** EXERCISE PROMPT **
What is wanted is every record, duplicated word for word.

** PROVIDED MATERIAL **

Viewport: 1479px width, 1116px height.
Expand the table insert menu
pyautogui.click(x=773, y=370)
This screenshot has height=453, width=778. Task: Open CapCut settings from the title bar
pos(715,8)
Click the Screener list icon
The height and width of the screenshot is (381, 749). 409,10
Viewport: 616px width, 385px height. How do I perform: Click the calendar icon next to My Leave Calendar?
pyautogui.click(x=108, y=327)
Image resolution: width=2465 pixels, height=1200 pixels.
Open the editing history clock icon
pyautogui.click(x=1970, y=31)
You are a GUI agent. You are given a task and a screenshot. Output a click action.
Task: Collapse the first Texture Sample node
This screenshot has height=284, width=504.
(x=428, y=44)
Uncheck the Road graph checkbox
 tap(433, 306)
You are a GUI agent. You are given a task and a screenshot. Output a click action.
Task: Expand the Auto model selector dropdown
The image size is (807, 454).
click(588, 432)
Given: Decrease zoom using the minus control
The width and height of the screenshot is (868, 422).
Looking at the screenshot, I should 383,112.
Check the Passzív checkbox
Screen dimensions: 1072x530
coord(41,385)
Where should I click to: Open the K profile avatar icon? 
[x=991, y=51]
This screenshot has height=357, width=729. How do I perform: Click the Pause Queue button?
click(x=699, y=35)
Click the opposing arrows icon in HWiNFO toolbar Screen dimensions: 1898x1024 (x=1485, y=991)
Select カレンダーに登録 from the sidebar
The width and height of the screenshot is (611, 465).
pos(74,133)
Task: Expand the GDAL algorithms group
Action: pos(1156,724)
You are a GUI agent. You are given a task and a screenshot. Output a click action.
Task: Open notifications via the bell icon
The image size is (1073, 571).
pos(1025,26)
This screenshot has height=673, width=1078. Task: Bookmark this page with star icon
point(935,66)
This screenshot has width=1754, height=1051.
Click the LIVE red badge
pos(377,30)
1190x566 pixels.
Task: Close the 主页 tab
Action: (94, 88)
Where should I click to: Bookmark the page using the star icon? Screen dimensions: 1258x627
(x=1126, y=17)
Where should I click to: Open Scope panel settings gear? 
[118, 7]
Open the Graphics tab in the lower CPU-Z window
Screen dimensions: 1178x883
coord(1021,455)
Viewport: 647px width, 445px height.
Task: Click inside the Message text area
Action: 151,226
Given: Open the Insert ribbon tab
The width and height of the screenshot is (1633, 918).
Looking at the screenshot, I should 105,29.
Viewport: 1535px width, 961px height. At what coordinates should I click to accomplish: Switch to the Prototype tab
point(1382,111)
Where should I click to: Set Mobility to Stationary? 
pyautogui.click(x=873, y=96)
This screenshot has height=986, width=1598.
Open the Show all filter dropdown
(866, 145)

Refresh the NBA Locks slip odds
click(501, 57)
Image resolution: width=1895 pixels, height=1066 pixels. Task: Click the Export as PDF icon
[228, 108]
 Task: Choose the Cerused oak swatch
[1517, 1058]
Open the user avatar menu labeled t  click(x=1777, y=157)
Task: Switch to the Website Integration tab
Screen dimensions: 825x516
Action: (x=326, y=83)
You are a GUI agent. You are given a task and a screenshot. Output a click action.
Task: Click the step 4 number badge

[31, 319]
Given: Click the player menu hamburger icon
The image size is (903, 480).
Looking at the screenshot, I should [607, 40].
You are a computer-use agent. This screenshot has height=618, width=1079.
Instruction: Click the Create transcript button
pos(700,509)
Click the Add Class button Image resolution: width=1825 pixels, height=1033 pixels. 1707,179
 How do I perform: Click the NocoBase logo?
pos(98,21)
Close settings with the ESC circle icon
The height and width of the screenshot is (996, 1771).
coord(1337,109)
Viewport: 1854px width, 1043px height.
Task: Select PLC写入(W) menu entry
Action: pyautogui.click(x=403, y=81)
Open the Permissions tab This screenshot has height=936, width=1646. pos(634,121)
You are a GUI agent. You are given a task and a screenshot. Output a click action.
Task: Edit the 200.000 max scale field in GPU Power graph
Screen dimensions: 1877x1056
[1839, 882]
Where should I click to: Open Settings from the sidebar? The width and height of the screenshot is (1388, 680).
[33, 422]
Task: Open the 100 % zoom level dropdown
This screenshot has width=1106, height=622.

** EXERCISE SOLUTION **
Viewport: 1479px width, 1116px height.
Expand the table insert menu
pyautogui.click(x=773, y=370)
This screenshot has height=453, width=778. Task: Open CapCut settings from the title bar
pos(715,8)
Click the Screener list icon
The height and width of the screenshot is (381, 749). 409,10
Viewport: 616px width, 385px height. How do I perform: Click the calendar icon next to My Leave Calendar?
pyautogui.click(x=108, y=327)
Image resolution: width=2465 pixels, height=1200 pixels.
Open the editing history clock icon
pyautogui.click(x=1970, y=31)
You are a GUI agent. You are given a task and a screenshot. Output a click action.
Task: Collapse the first Texture Sample node
This screenshot has height=284, width=504.
(x=428, y=44)
Uncheck the Road graph checkbox
 tap(433, 306)
You are a GUI agent. You are given a task and a screenshot. Output a click action.
Task: Expand the Auto model selector dropdown
The image size is (807, 454).
click(588, 432)
Given: Decrease zoom using the minus control
The width and height of the screenshot is (868, 422).
Looking at the screenshot, I should 383,112.
Check the Passzív checkbox
Screen dimensions: 1072x530
coord(41,385)
Where should I click to: Open the K profile avatar icon? 
[x=991, y=51]
This screenshot has height=357, width=729. How do I perform: Click the Pause Queue button?
click(x=699, y=35)
Click the opposing arrows icon in HWiNFO toolbar Screen dimensions: 1898x1024 (x=1485, y=991)
Select カレンダーに登録 from the sidebar
The width and height of the screenshot is (611, 465).
pos(74,133)
Task: Expand the GDAL algorithms group
Action: pos(1156,724)
You are a GUI agent. You are given a task and a screenshot. Output a click action.
Task: Open notifications via the bell icon
The image size is (1073, 571).
pos(1025,26)
This screenshot has height=673, width=1078. Task: Bookmark this page with star icon
point(935,66)
This screenshot has width=1754, height=1051.
Click the LIVE red badge
pos(377,30)
1190x566 pixels.
Task: Close the 主页 tab
Action: (94, 88)
Where should I click to: Bookmark the page using the star icon? Screen dimensions: 1258x627
(x=1126, y=17)
Where should I click to: Open Scope panel settings gear? 
[118, 7]
Open the Graphics tab in the lower CPU-Z window
Screen dimensions: 1178x883
coord(1021,455)
Viewport: 647px width, 445px height.
Task: Click inside the Message text area
Action: 151,226
Given: Open the Insert ribbon tab
The width and height of the screenshot is (1633, 918).
Looking at the screenshot, I should 105,29.
Viewport: 1535px width, 961px height. At what coordinates should I click to accomplish: Switch to the Prototype tab
point(1382,111)
Where should I click to: Set Mobility to Stationary? 
pyautogui.click(x=873, y=96)
This screenshot has height=986, width=1598.
Open the Show all filter dropdown
(866, 145)

Refresh the NBA Locks slip odds
click(501, 57)
Image resolution: width=1895 pixels, height=1066 pixels. Task: Click the Export as PDF icon
[228, 108]
 Task: Choose the Cerused oak swatch
[1517, 1058]
Open the user avatar menu labeled t  click(x=1777, y=157)
Task: Switch to the Website Integration tab
Screen dimensions: 825x516
Action: (x=326, y=83)
You are a GUI agent. You are given a task and a screenshot. Output a click action.
Task: Click the step 4 number badge

[31, 319]
Given: Click the player menu hamburger icon
The image size is (903, 480).
Looking at the screenshot, I should [607, 40].
You are a computer-use agent. This screenshot has height=618, width=1079.
Instruction: Click the Create transcript button
pos(700,509)
Click the Add Class button Image resolution: width=1825 pixels, height=1033 pixels. 1707,179
 How do I perform: Click the NocoBase logo?
pos(98,21)
Close settings with the ESC circle icon
The height and width of the screenshot is (996, 1771).
coord(1337,109)
Viewport: 1854px width, 1043px height.
Task: Select PLC写入(W) menu entry
Action: pyautogui.click(x=403, y=81)
Open the Permissions tab This screenshot has height=936, width=1646. pos(634,121)
You are a GUI agent. You are given a task and a screenshot. Output a click action.
Task: Edit the 200.000 max scale field in GPU Power graph
Screen dimensions: 1877x1056
[1839, 882]
Where should I click to: Open Settings from the sidebar? The width and height of the screenshot is (1388, 680).
[33, 422]
Task: Open the 100 % zoom level dropdown
This screenshot has width=1106, height=622.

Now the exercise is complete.